Sukses

Miris, Warga Riau Rela Tebang Hutan Bakau untuk Pengusaha Kapal Malaysia

Direktorat Polisi Air Polda Riau menangkap tujuh pembalak liar atau illegal logging hutan bakau di Kabupaten Bengkalis dan Kepulauan Meranti.

Liputan6.com, Pekanbaru - Direktorat Polisi Air Polda Riau menangkap tujuh pembalak liar atau illegal logging di Kabupaten Bengkalis dan Kepulauan Meranti. Para tersangka membabat hutan bakau untuk dibawa ke Malaysia.

Kepala Polda Riau Irjen Agung Setya Imam Effendi menyebut kayu bakau ini dibawa ke Malaysia sebagai bahan pembuatan kapal. Di negeri jiran itu permintaan kayu bakau sangat tinggi sehingga harganya cukup menggiurkan.

Selain ke Malaysia, kayu olahan dan kayu bakau ini juga dibawa ke Kabupaten Karimun Kepulauan Riau. Juga ada permintaan dari penampung di Kabupaten Indragiri Hilir dan Bengkalis.

"Selain bahan kapal juga digunakan bahan arang," kata Agung didampingi Kabid Humas Komisaris Besar Sunarto dan Direktur Polisi Air Komisaris Besar Eko Irianto, Rabu petang, 30 Juni 2021.

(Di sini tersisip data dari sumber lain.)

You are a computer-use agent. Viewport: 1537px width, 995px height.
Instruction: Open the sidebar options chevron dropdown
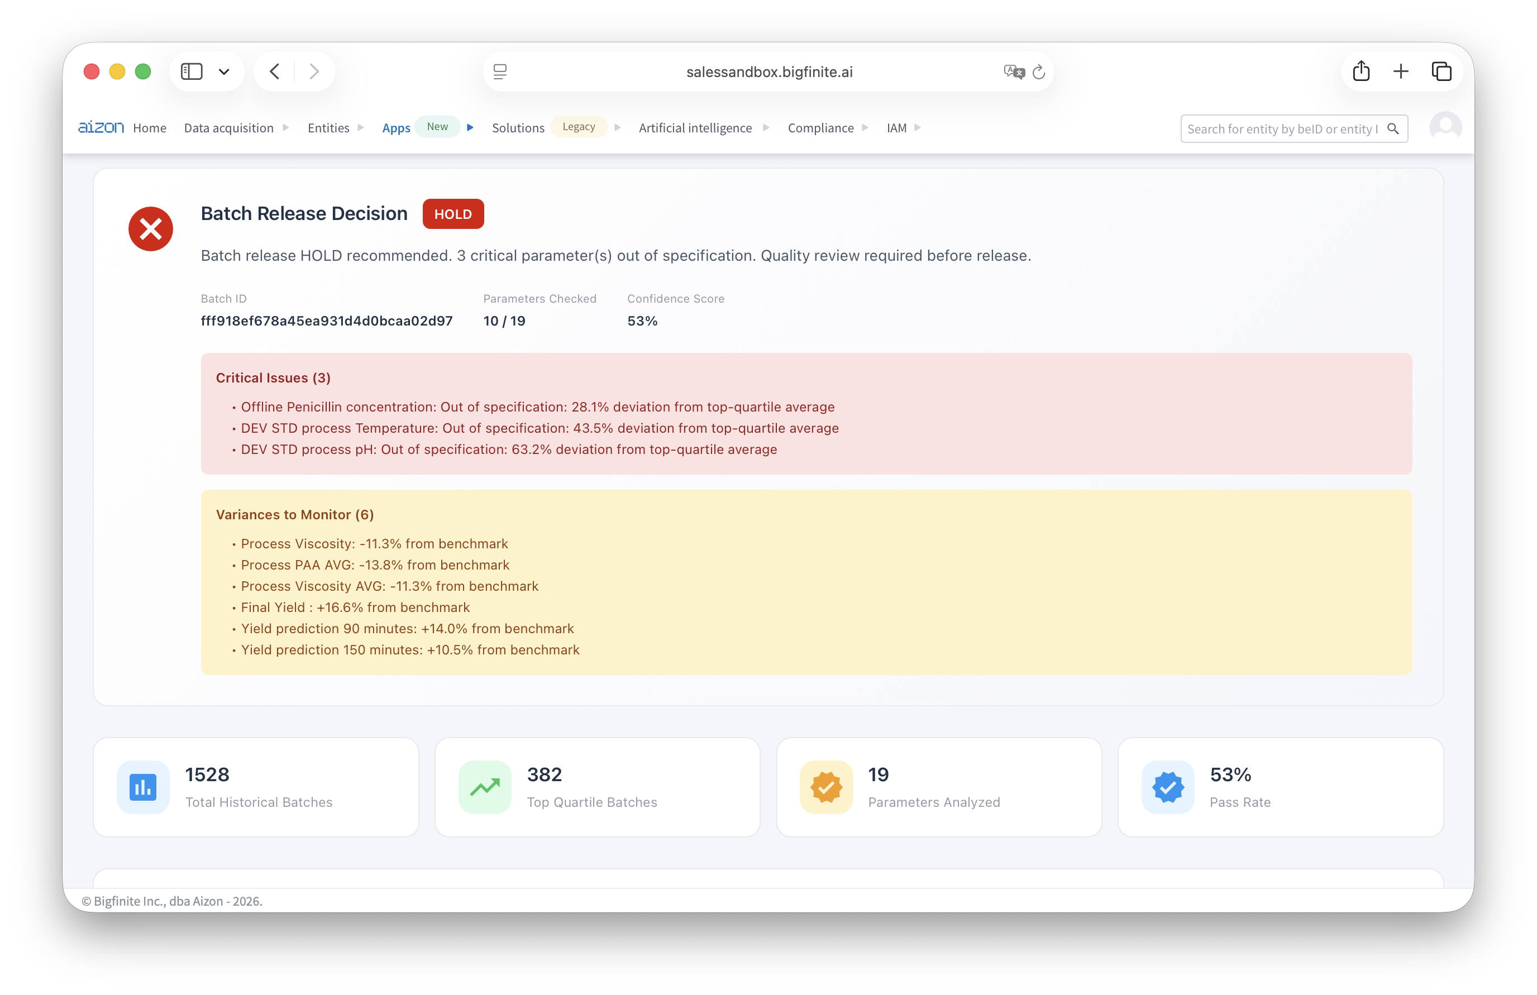tap(223, 71)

Agung menjelaskan, kapal dan para tersangka tertangkap dalam hari dan waktu berbeda. Tersangka punya peran masing-masing, mulai dari nakhoda, penebang, dan penjual.

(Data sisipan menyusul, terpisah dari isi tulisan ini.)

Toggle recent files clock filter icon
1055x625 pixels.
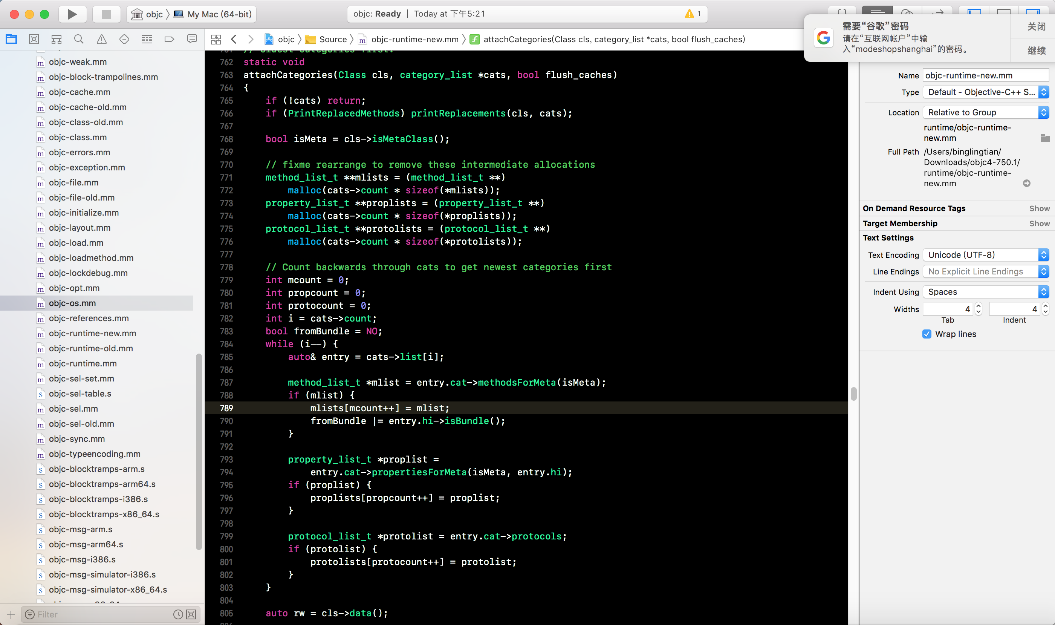tap(178, 614)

"Kayu bakau berasal dari Kepulauan Meranti, tersangka menebang hutan bakau di sana," kata Agung.

 

Simak video pilihan berikut ini:

2 dari 2 halaman

Dampak Lingkungan

Agung menyatakan, perbuatan para tersangka sangat berdampak pada lingkungan. Pasalnya, hutan bakau selain berguna bagi ekosistem laut juga berfungsi menahan abrasi di Riau.

"Ada 5.000 batang kayu bakau disita petugas dan ribuan keping kayu olahan," jelas Agung.

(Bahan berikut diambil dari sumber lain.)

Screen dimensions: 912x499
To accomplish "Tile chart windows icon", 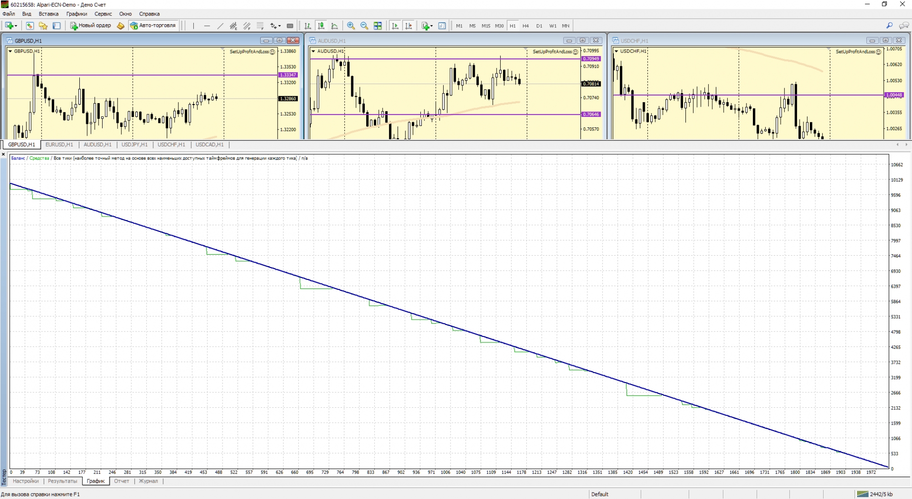I will (x=378, y=26).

Kepada Agung, para tersangka mengaku baru sekali mengangkut ataupun menebang kayu bakau. Salah satu faktor para tersangka menebang kayu bakau karena nilai ekonomis.

"Tindakan ini harus dihentikan agar alam bisa dijaga untuk anak cucu kita," kata Suharyono.

Atas perbuatannya, para tersangka terjerat Pasal 83 Ayat 1 huruf b juncto Pasal 12 huruf e Undang-Undang (UU) Nomor 18 tahun 2013 tentang Pencegahan dan Pemberantasan Perusakan Hutan sebagaimana dirubah dengan UU Nomor 11 tahun 2020 tentang Cipta Kerja juncto Pasal 55 ayat 1 ke 1 KUHP.

"Ancaman hukuman penjara paling singkat satu tahun dan paling lama lima tahun serta denda Rp500 juta," tegas Agung.